DF: I have a lot of Native American history in my area too. BF: I
bet you do.
DF: First I wanted to say it's an absolute privilege to talk to C.W.
McCall himself. This is a childhood dream. BF:
Well thank ya very much.
DF: I have an ironic comment first. I originally thought the movie
version of Convoy was the original version due to the fact that they
have the same chorus. BF:
Well we kinda had to re-write the original song for the movie. Because
ah the script didn't really follow the a, the movie script didn't
follow the original song story. So we had to adapt it. Ya know where
they were filming it. Words about Arizona, Texas and so on.

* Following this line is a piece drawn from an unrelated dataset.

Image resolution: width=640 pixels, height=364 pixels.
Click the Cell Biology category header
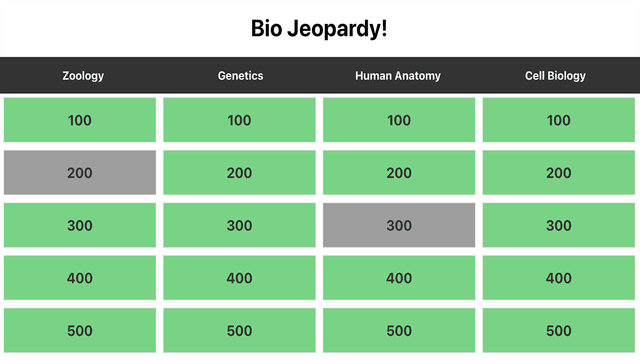[555, 76]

DF: How I figured out the difference between the two versions over many
years after not realizing it was a single line that always stuck out in
my mind. "The great Rubber Duck started to run out of luck when he
crossed that final bridge". Then I realized, hey that’s the
end of the movie when he drives the truck over the end of the bridge.

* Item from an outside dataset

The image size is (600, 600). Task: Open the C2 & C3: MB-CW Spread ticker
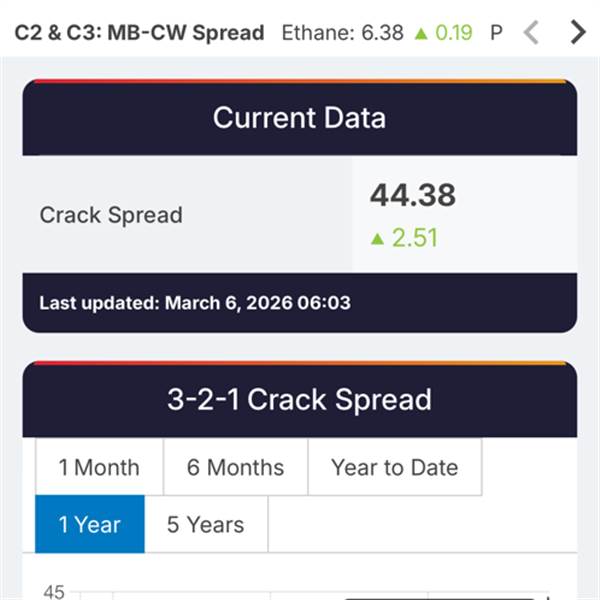pos(139,32)
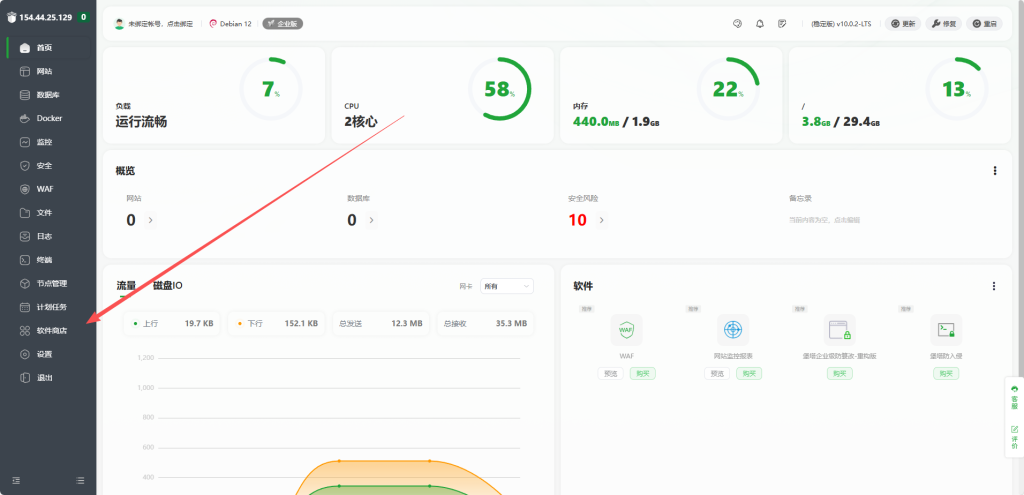
Task: Switch to the 磁盘IO tab
Action: (167, 286)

There is a difference. BF:
That is right. I told everybody before that I was kinda disappointed in
the story line in from the song. Can you see about the rights to use
the music from Convoy the original and they based their movie that, ya
know. Well I thought it would been a lot more fun if it gone clear
across the United States but of course a film crew has to get a
location. And so they chose New Mexico for location and they re-wrote
DF: That’s because most likely (director) Sam Peckinpah was
so obsessed with New Mexico. A lot of his movies were in New Mexico. BF:
Well it's a lot more conducive to film crews there because due to the
labor situation ya know there, a right to work state. And it cost a lot
less to film in New Mexico than California.
DF: Have you seen both of our websites (www.CW-McCall.com and
Oh yes. You mean's Ed's.
DF: Well the material and the way they look BF:
It's very well done. I'm just amazed after all this time, well lets see
the movie came out in 78. About 30, 31 years (Actually, it's 28
I'm just amazed that it's held on this long. In interest to people.

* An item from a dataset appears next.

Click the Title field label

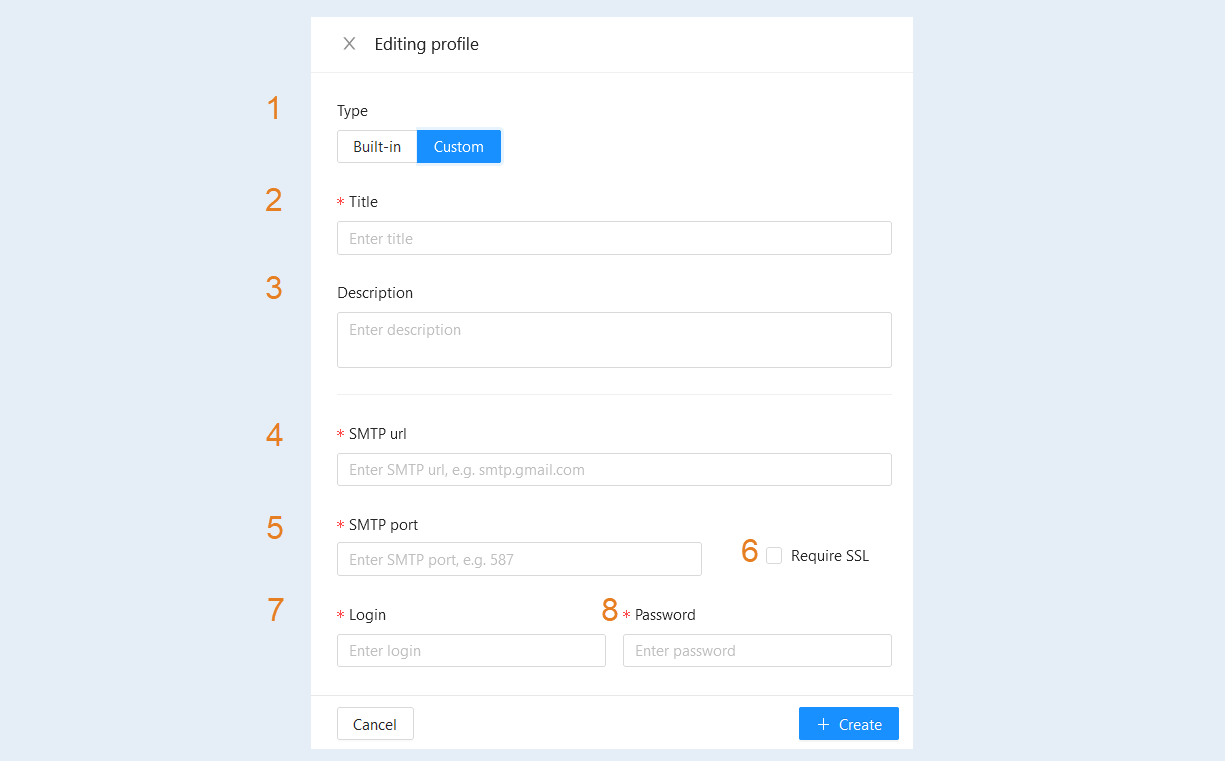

DF: I think it's the (original) song it self. The song it self carried
that movie. BF: I
guess that could be. Of course they were playing off the original
music, anyway which was a monster hit ya know. It's just amazing after
all these years that it's held on.
DF: How did you come up with cb handle Rubber Duck? BF:
Well uh when we were first a creating the music for the Black Bear Road
album it got to the point it had have a big production number on the
thing and we went out and bought cb radios and
listened to the truckers. At that time, that had to have been '75,
there was this big gasoline scare and the truckers were forming what
they called convoys. They were
driving along the interstate highways, in order to beat the smokeys and
the jargon that they said was just absolutely fascinating. We heard all
these names and various truckers
using them and places they named, like Shaky town (Los Angeles due to
earthquakes) and so on so we went and so a did a reporting job on this
and I said to Chip (Davis) this sounds
very militaristic, we got to get this sounding like the movie Patton.
Of course Chip was a snare drummer in the University of Michigan band,
a very good one. You know Chip write
a snare drum lick for the opening. Lets gets some horns in there and
really make this thing ruckus and have the girls come in and sing the
chorus. So I wrote the words down using
all the names we heard out on the highway, and all the places and
everything. And then my imagination kinda ran wild after that and we
tool the thing clear across the country.
Clear across the country, cross the USA.
DF: Did Rubber Duck mean anything specifically or just a handle you a
handle you came up with? BF:
Well they all had all kinda nicknames out there, sodbuster and
everything. I really didn’t claim the name for myself. The
fans did that.
DF: Did you ever drive an 18 wheeler? BF No
I never did and that was always the amazing part of this whole thing
when I first started writing music. It was for a little known bread
company up in Sioux City, Iowa. Called
old home, we called it the Old Home Filler Up and Keep on Truckin Cafe.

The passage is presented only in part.